__PROVIDED TEXT__
The Toluvila statue is a seated image of the Buddha discovered in 1900 in Anuradhapura, Sri Lanka, that dates back to the 4th or 5th century. Carved out of granite, it is one of the best-preserved sculptures from Sri Lanka and is similar to the Samadhi statue of Anuradhapura. Some features of the statue indicate that it may have been influenced by the Mathura School. The statue is now kept at the National Museum of Colombo.

==Appearance and characteristics==
The Toluvila Buddha statue is considered to be a masterpiece, and is one of the best examples of the ancient Sri Lankan sculpting art, along with the Samadhi statue in Anuradhapura. The Toluvila statue is also one of the best-preserved images of the Buddha that has been found in Sri Lanka. It is carved out of a single block of granite, and bears a close resemblance to the Samadhi statue, although slightly smaller. The Toluvila statue is 5 ft 9 in in height. It shows the Buddha seated with his legs crossed and hands together in meditation, depicting the dhyana mudra. The seating style is known as weerasana. The distance between the shoulders is 3 ft 5 in, while the knees are 5 ft 9 in apart.

While many other Buddha statues from the same period have long, hanging earlobes, the Toluvila statue lacks this feature. Another unusual feature is three lines that have been carved into the front of the neck that are believed to have been influenced by the Mathura School of India. It is possible that seated Buddha images, such as the one found at the Wat Phra Borom That temple in Chaiya, Thailand, may have been influenced to some extent by statues of the Anuradhapura period like the Toluvila statue.

==History==
Historians believe that it dates back to the latter part of the Anuradhapura period, specifically the 4th or 5th century. It was found in 1900 during archaeological excavations conducted in the village of Toluvila in Anuradhapura by archaeologist Harry Charles Purvis Bell. According to him, it was the best historical artifact found in Anuradhapura. The statue was later taken to the National Museum of Colombo, where it is kept to this day. The museum identifies it as the "most significant" sculpture of ancient Sri Lanka that it possesses, and it is displayed directly in front of the main entrance to the building.

__DATA PROVIDED__
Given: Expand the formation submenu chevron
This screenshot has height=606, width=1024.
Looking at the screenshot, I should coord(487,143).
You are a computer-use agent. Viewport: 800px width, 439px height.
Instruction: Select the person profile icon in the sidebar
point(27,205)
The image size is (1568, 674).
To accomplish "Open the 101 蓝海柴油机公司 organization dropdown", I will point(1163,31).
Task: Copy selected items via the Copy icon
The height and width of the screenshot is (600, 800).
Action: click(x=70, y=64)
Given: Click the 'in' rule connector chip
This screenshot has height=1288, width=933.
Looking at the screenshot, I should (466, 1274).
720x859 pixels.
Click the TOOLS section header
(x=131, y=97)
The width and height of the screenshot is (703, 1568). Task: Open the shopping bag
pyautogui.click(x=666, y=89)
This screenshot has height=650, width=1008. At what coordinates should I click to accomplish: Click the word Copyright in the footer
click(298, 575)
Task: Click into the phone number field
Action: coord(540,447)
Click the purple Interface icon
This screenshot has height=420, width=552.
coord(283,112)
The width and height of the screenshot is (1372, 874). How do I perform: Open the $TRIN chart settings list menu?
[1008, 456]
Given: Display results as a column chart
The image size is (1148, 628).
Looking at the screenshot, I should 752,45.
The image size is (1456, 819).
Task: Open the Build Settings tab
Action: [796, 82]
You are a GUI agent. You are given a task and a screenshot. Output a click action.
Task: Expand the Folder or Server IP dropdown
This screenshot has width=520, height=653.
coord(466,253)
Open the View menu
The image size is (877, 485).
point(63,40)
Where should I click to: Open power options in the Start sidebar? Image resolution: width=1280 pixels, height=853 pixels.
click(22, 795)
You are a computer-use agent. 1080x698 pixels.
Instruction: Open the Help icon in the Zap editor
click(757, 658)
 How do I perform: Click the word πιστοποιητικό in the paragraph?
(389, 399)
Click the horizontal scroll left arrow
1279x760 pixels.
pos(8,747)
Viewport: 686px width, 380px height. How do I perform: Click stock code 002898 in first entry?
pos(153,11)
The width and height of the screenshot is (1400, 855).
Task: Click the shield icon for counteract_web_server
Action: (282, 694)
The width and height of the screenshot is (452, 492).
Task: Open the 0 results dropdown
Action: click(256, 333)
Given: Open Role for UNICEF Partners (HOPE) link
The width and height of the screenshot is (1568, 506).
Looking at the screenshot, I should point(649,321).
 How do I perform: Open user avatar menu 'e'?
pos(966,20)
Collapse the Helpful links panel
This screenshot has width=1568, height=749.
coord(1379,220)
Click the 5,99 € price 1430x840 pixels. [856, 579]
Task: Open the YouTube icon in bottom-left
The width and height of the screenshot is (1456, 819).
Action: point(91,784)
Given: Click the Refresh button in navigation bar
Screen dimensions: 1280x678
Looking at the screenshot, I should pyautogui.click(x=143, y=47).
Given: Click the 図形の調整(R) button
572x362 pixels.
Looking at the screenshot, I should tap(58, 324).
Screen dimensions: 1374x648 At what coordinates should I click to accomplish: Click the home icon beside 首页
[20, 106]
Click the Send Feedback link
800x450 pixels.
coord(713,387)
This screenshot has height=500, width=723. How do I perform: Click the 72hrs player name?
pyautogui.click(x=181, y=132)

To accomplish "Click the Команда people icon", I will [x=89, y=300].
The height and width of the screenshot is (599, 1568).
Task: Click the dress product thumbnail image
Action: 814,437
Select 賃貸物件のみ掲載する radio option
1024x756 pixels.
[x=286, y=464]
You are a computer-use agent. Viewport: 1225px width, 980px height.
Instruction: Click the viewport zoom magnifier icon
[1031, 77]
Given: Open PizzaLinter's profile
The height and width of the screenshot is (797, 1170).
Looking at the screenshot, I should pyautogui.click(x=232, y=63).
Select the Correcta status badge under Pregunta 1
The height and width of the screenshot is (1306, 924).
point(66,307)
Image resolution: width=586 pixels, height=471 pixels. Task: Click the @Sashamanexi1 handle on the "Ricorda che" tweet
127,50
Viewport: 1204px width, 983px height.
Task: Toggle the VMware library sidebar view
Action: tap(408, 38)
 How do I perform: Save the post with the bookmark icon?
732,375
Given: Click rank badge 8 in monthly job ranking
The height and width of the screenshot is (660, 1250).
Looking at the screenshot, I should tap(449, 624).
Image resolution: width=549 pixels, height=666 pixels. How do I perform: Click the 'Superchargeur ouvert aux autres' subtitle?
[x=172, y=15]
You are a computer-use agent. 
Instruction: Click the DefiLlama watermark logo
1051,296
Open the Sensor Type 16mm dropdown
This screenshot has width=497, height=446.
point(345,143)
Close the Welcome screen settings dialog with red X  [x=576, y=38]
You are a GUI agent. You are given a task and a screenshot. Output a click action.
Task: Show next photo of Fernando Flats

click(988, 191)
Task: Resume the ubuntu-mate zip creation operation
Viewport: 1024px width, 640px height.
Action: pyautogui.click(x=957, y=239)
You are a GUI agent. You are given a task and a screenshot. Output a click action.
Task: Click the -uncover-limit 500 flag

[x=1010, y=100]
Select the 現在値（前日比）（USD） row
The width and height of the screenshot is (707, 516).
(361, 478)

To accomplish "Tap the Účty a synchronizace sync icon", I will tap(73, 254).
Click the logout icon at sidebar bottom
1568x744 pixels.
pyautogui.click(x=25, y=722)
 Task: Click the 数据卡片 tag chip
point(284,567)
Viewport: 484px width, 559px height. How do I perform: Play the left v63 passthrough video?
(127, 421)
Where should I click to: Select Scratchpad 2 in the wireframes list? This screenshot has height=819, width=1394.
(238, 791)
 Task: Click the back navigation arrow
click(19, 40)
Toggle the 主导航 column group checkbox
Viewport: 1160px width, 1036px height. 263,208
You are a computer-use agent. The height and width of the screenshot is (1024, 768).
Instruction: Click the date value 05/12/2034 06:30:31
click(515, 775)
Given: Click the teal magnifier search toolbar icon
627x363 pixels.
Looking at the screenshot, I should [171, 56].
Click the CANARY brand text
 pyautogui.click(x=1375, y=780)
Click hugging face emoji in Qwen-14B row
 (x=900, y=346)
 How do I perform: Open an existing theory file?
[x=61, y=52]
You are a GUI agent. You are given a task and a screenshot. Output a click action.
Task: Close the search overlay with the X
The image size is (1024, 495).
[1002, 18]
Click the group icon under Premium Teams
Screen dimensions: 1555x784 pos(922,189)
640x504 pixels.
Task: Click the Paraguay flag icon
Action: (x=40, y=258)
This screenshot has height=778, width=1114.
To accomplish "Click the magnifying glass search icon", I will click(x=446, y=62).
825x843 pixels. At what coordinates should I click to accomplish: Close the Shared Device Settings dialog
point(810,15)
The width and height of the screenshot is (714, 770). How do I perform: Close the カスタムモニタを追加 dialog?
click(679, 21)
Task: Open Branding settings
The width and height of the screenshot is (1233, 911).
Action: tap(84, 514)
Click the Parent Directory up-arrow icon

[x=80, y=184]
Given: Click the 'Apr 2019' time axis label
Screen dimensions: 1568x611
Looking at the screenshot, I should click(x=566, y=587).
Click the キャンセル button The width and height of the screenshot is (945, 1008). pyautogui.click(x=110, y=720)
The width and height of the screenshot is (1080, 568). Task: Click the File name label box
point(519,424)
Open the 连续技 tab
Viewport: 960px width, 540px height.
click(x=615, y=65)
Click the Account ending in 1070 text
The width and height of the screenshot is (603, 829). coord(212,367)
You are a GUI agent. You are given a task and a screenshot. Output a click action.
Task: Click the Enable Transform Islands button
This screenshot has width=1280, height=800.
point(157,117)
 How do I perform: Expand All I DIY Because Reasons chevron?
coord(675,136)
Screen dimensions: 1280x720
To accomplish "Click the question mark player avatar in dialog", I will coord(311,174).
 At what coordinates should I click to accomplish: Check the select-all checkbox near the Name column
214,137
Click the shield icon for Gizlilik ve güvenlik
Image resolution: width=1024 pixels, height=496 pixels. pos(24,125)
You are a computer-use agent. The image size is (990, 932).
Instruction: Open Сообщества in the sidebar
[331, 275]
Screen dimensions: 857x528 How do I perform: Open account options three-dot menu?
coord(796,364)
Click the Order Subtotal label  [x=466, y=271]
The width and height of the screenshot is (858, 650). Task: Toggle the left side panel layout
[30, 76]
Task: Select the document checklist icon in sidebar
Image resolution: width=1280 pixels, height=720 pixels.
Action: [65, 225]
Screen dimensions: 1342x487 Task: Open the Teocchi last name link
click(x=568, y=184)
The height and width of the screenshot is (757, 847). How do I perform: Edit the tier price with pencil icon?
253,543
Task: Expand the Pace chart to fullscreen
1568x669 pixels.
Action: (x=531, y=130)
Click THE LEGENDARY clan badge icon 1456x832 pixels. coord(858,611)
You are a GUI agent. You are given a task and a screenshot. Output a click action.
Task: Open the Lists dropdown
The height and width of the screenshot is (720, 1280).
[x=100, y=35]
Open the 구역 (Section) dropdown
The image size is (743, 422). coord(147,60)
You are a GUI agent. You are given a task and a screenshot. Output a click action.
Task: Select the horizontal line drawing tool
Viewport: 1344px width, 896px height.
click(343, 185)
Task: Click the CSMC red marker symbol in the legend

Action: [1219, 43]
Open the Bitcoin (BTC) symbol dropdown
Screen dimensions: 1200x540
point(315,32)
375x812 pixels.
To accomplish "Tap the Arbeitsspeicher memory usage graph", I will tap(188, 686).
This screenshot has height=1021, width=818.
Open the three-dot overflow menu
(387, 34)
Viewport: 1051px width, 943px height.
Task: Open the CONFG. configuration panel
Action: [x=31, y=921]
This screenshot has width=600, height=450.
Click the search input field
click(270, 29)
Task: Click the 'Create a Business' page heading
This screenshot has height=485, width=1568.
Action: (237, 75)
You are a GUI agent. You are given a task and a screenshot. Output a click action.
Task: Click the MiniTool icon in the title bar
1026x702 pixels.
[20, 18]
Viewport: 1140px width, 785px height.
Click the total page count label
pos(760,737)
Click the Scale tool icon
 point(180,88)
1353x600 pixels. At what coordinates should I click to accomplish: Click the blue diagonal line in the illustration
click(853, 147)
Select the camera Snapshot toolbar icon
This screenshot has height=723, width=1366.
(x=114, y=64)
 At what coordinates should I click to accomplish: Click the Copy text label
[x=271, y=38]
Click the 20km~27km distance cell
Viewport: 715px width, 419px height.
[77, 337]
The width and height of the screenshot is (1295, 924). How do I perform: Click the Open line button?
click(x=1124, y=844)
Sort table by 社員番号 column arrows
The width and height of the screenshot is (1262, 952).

__TASK INSTRUCTIONS__
[A] List every measurement that the passage on the Toluvila statue gives for the statue, along with what each one measures.
[B] Transcribe the passage on the Toluvila statue word for word. Begin at the words "The Toluvila statue is a seated" and stop after "Museum of Colombo.".
The records aren't needed here.

__TASK SOLUTIONS__
[A]
- Height: 5 ft 9 in
- Distance between the shoulders: 3 ft 5 in
- Distance between the knees: 5 ft 9 in

[B]
The Toluvila statue is a seated image of the Buddha discovered in 1900 in Anuradhapura, Sri Lanka, that dates back to the 4th or 5th century. Carved out of granite, it is one of the best-preserved sculptures from Sri Lanka and is similar to the Samadhi statue of Anuradhapura. Some features of the statue indicate that it may have been influenced by the Mathura School. The statue is now kept at the National Museum of Colombo.